Summary
In Moss v. Commonwealth, 271 Ky. 283, 111 S.W.2d 628 (1938), and State v. Hoye, 174 Neb. 409, 118 N.W.2d 325 (1962), gasoline storage tanks, one under and one above ground, were held to be storehouses within the meaning of their respective burglary statutes.
Summary of this case from Hill v. StateOpinion
Decided October 5, 1937.
Appeal from Jessamine Circuit Court.
WILLIAM HILL MACKEY, JOHN S. DEERING and L. SAUNDERS for appellant.

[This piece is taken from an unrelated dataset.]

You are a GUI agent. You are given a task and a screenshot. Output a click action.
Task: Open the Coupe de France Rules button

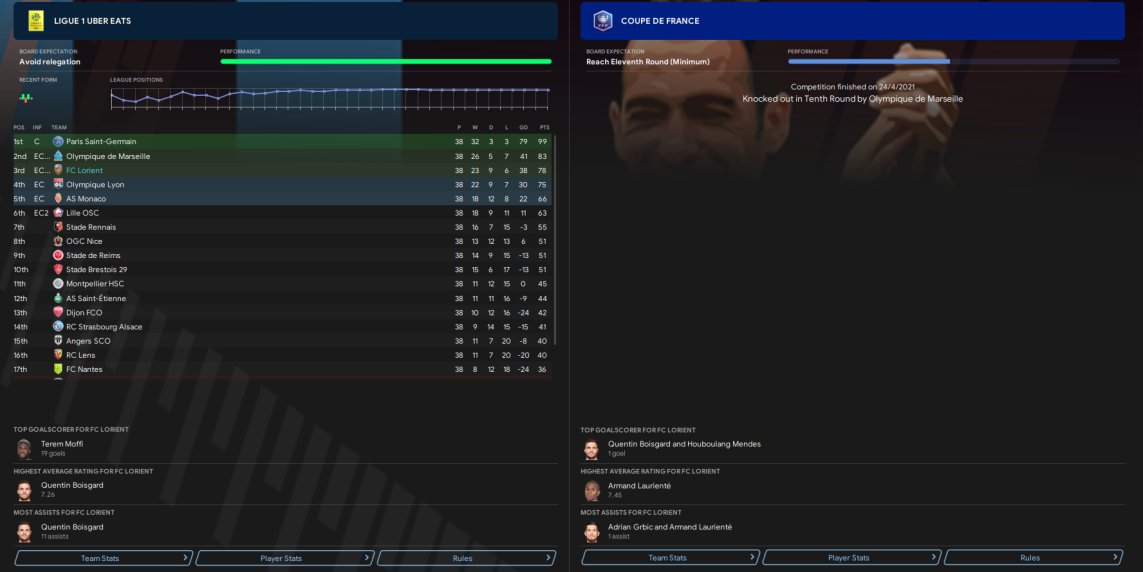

HUBERT MEREDITH, Attorney General, and GUY H. HERDMAN, Assistant Attorney General, for appellee.
Affirming.
The appellant, Ray Moss, was tried and convicted under an indictment charging him with "the crime of feloniously breaking storehouse where gasoline was stored with intent to steal therefrom," and his punishment was fixed at confinement in the penitentiary for a term of three years. The indictment was returned under section 1164 of the Statutes which reads:
"If any person shall feloniously, in the night or day, break any warehouse, storehouse, office, shop, or room, in a steam, wharf, or other boat, whether such place be or be not a depository for goods, wares or merchandise, and whether the goods, wares and merchandise be or be not exposed for sale in such place, with intent to steal, or shall feloniously take therefrom or destroy any goods, wares, or merchandise, or other thing of value, whether the owner or other person be or be not in such house, office, room, or shop, he shall be confined in the penitentiary not less than one nor more than five years."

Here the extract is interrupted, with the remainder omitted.